Untuk itu, Haryadi berharap, percepatan pembentukan Kementerian Investasi dengan tambahan fungsi dan kewenangan ini dapat segera direalisasikan. Sehingga mempermudah calon investor menanamkan modal ke Tanah Air. Terlebih saat ini antrean investor masuk ke Indonesia sudah sangat panjang dengan nilai yang besar.
Senada disampaikan Kepala Departemen Ekonomi Centre of Strategic and International Studies (CSIS) Yose Rizal Damuri. Dia mengatakan, Kementerian Investasi harus memiliki jangkauan yang lebih luas, termasuk ke dalam kebijakan ekonomi lain.
“Apakah Kementerian Investasi ini memiliki peran untuk menentukan kebijakan perdagangan? Perindustrian? Ketenagakerjaan? Ini yang paling penting, karena fungsi ini yang sebelumnya tidak ada di BKPM,” katanya.

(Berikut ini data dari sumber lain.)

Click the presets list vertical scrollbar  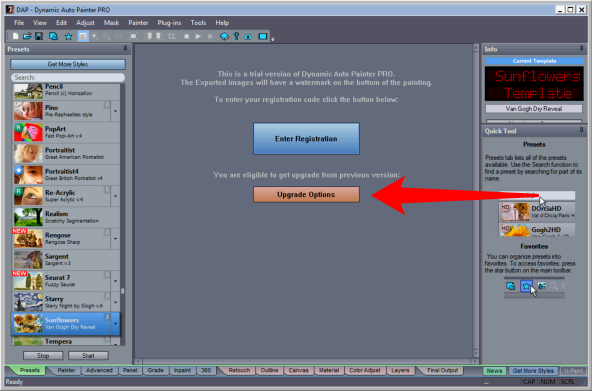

Selama ini, kata Yose, BKPM hanya punya dua fungsi utama yaitu menarik investasi, serta mengurus perizinan investasi. Sedangkan hal utama yang dibutuhkan investor adalah kepastian investasi dapat berjalan dalam jangka waktu yang panjang tidak melekat pada lembaga itu. Oleh karena itu, Yose berharap Kementerian Investasi harus memiliki jangkauan kebijakan yang luas. Ditambah lagi, kebijakan-kebijakan investasinya juga harus memiliki visi jangka panjang, tidak hanya sekadar menarik investasi melainkan sampai memastikan usaha investor beroperasi.

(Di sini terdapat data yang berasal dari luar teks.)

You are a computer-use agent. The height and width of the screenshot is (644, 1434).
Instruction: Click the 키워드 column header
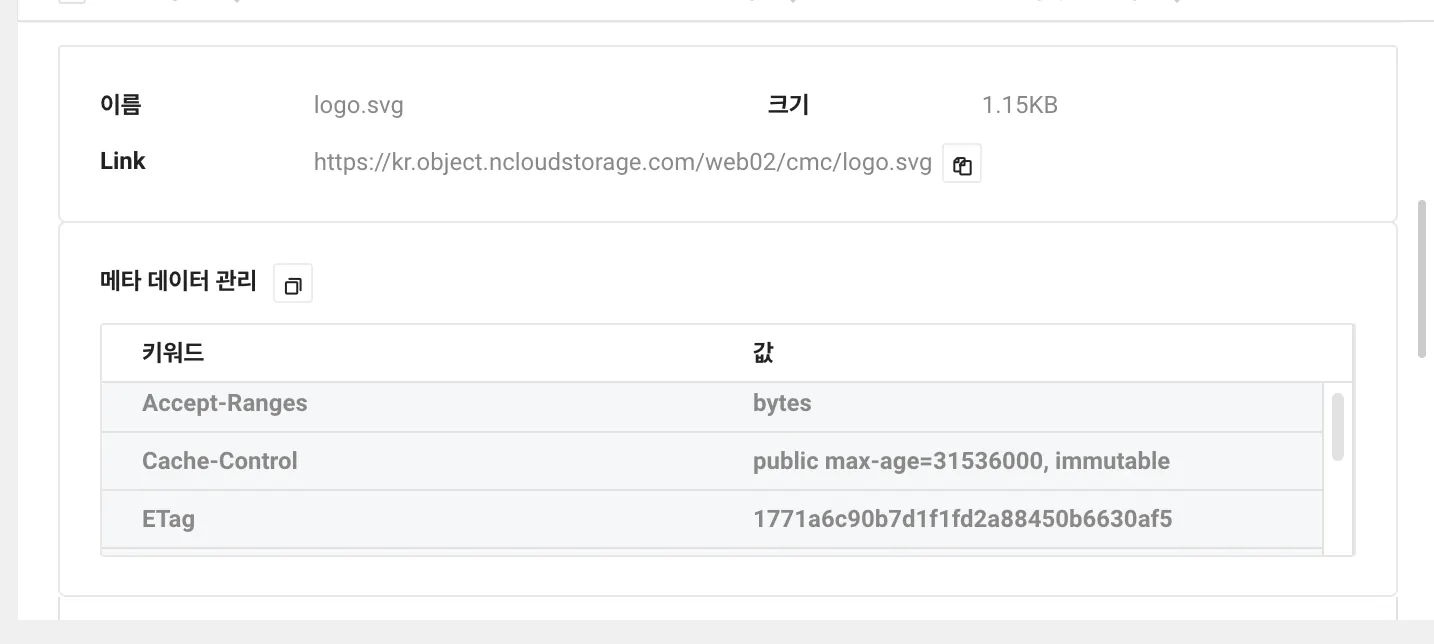coord(173,352)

Dengan kewenangan BKPM yang terbatas selama ini, maka seringkali pengurusan investasi hingga usaha dapat beroperasi pun mandek karena tumpang tindih regulasi pada kementerian teknis terkait yang mengakibatkan realisasi investasi molor.

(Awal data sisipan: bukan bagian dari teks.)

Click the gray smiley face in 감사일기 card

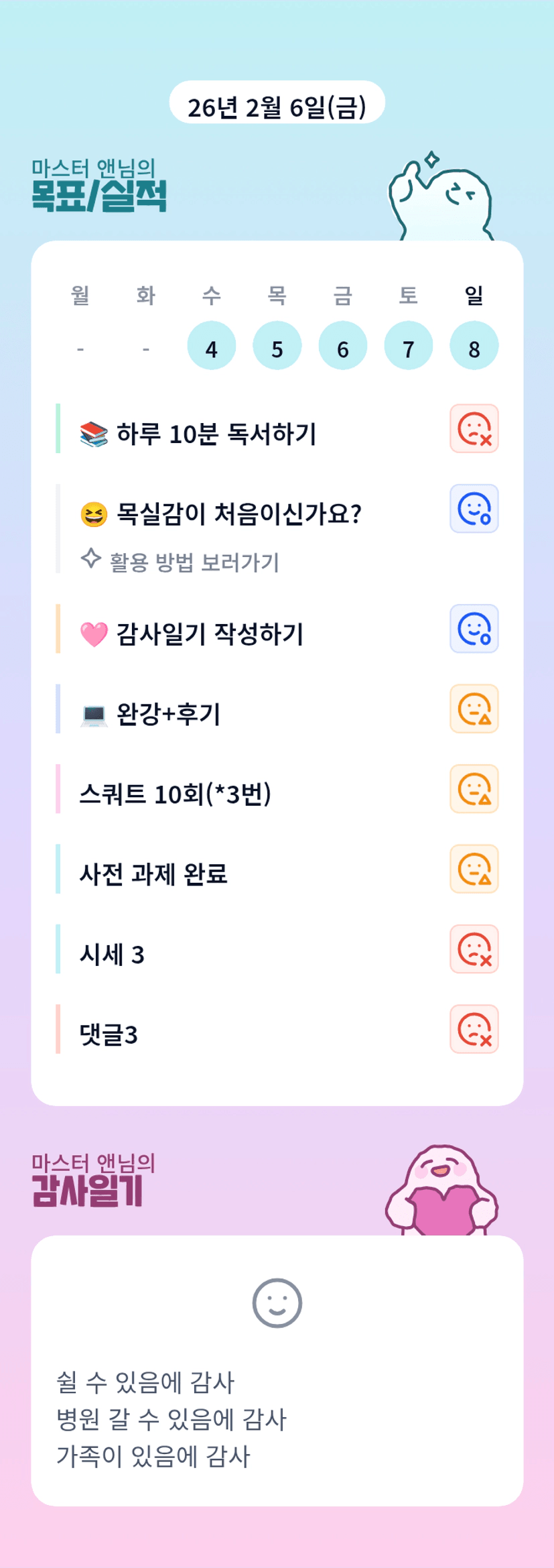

“Fungsinya harus ditambah. Tidak akan ada perubahan iklim investasi yang signifikan tanpa perubahan fungsi. Sebab investor akan melihat secara jangka panjang, bukan cuma kemudahan maupun kecepatan dalam perizinan,” kata Yose.
Sementara itu, Hariyadi menambahkan, terkait dengan target investasi tahun ini sebesar Rp900 triliun, ia yakin angka tersebut tercapai. Dengan catatan, berubahnya BKPM menjadi Kementerian Investasi disertai dengan tambahan fungsi dan kewenangan.
Meski demikian, ia berharap kelak Kementerian Investasi tidak hanya fokus pada mendorong realisasi investasi dengan nilai yang besar, tapi juga harus menarik investasi yang berkualitas. (ant/nas)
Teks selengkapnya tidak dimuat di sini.